Saint Stanislaus Church (Костел святого Станіслава) is a Roman Catholic Church in Chortkiv of the Chortkiv urban hromada of the Chortkiv Raion of the Ternopil Oblast.

== History ==
On February 22, 1610, the Rus' voivode and owner of the town Stanisław Golski invited the Dominican Fathers to Chortkiv and founded a church and monastery for them. The first church was built together with the monastery in 1619. After his death, the founder was buried in the crypt of the church. The temple was visited by Polish kings, including Jan II Casimir (in 1663) or Jan III Sobieski (in 1673).

The church of the 18th century turned out to be too small for parishioners, so at the turn of the 19th/20th century it was decided to build a new (current) church in its place (after dismantling the old one). Construction was completed in 1918. It is constructed by Polish architect Jan Sas Zubrzycki in the Vistulan Gothic style. The authors of the figures of saints were Czeslaw Stowp and Damian Stankiewicz.

In 1941, Soviet troops, fleeing to the east, set fire to the church and monastery, destroying the building.

After the end of World War II and the departure of Poles from the local lands, the Soviet authorities closed the church and set up a fertilizer warehouse, and valuable Dresden organs inside were destroyed (later the Dresden authorities wanted to buy them back, but it was too late). The church was handed over to the Dominican Fathers in a ruined state in 1989. The first pastor (after the Second World War) was Father Reginald Vyshnevskyi from Chortkiv.

Until the end of the Second World War, the church kept a Madonna and Child of Chortkiv, presented to the Dominicans in the 17th century by King Jan Casimir. It was saved from destruction by former Polish parishioners, who were forcibly moved to the new borders of Poland, and in the 1980s placed it in the church of St. Hyacinth in Warsaw, where he remains to this day. A crowned copy of the icon is kept in the church in Chortkiv.
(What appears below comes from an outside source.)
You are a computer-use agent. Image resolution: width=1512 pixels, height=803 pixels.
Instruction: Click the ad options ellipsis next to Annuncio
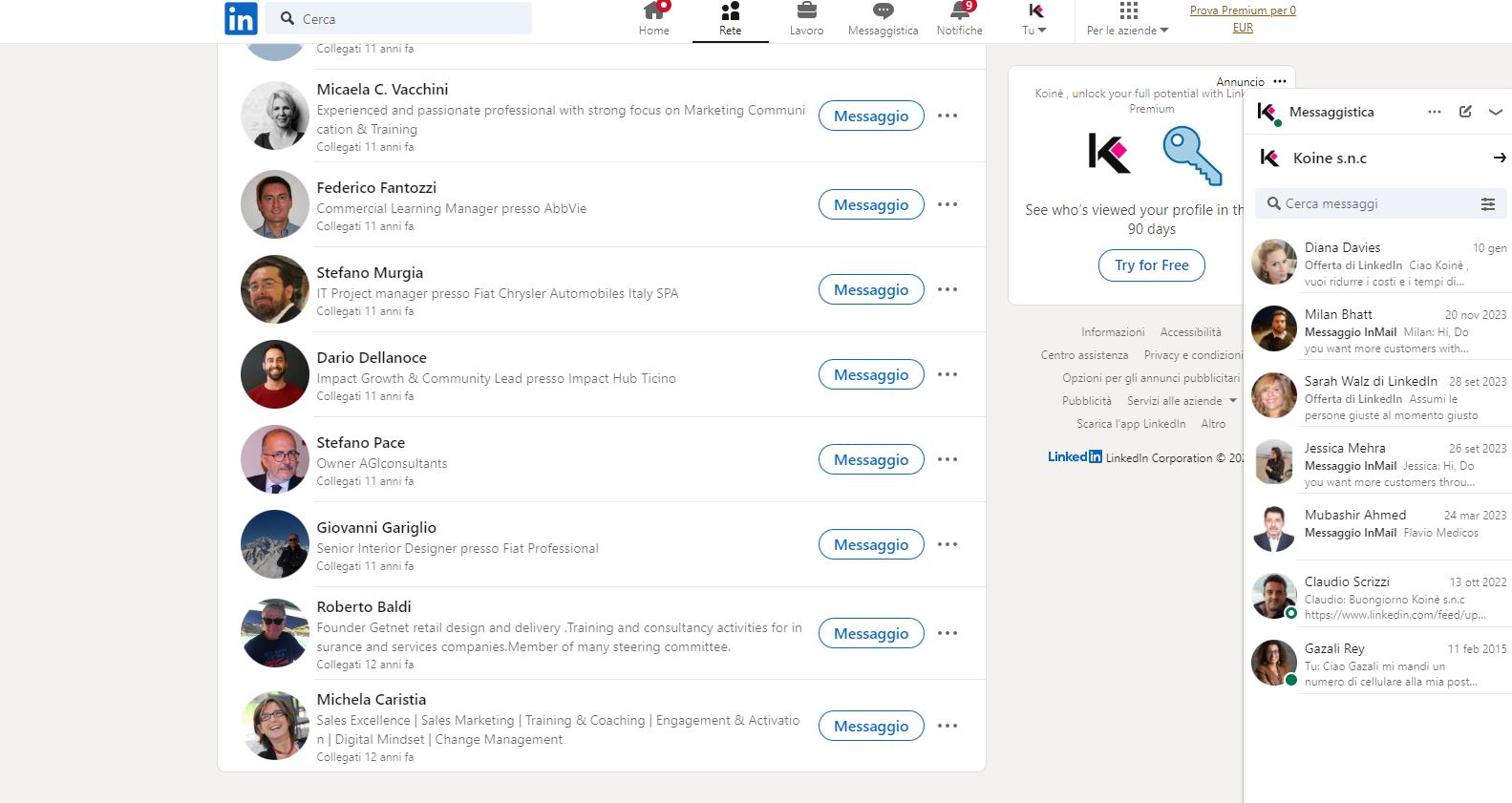click(x=1280, y=82)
In 2019, at the 40-meter height of the tower of the Saint Stanislaus church in Chortkiv, archeologist, researcher of fortifications and antiquities Volodymyr Dobrianskyi discovered a shrapnel shell detonator, and based on its flight path, he determined that the 1st, 3rd, 4th, and 7th gun regiments (64 guns) under the command of Ataman Kyrylo Karas were located in the forest west of Shmankivtsi, Chortkiv Raion, during the Chortkiv offensive (7-28 June 1919).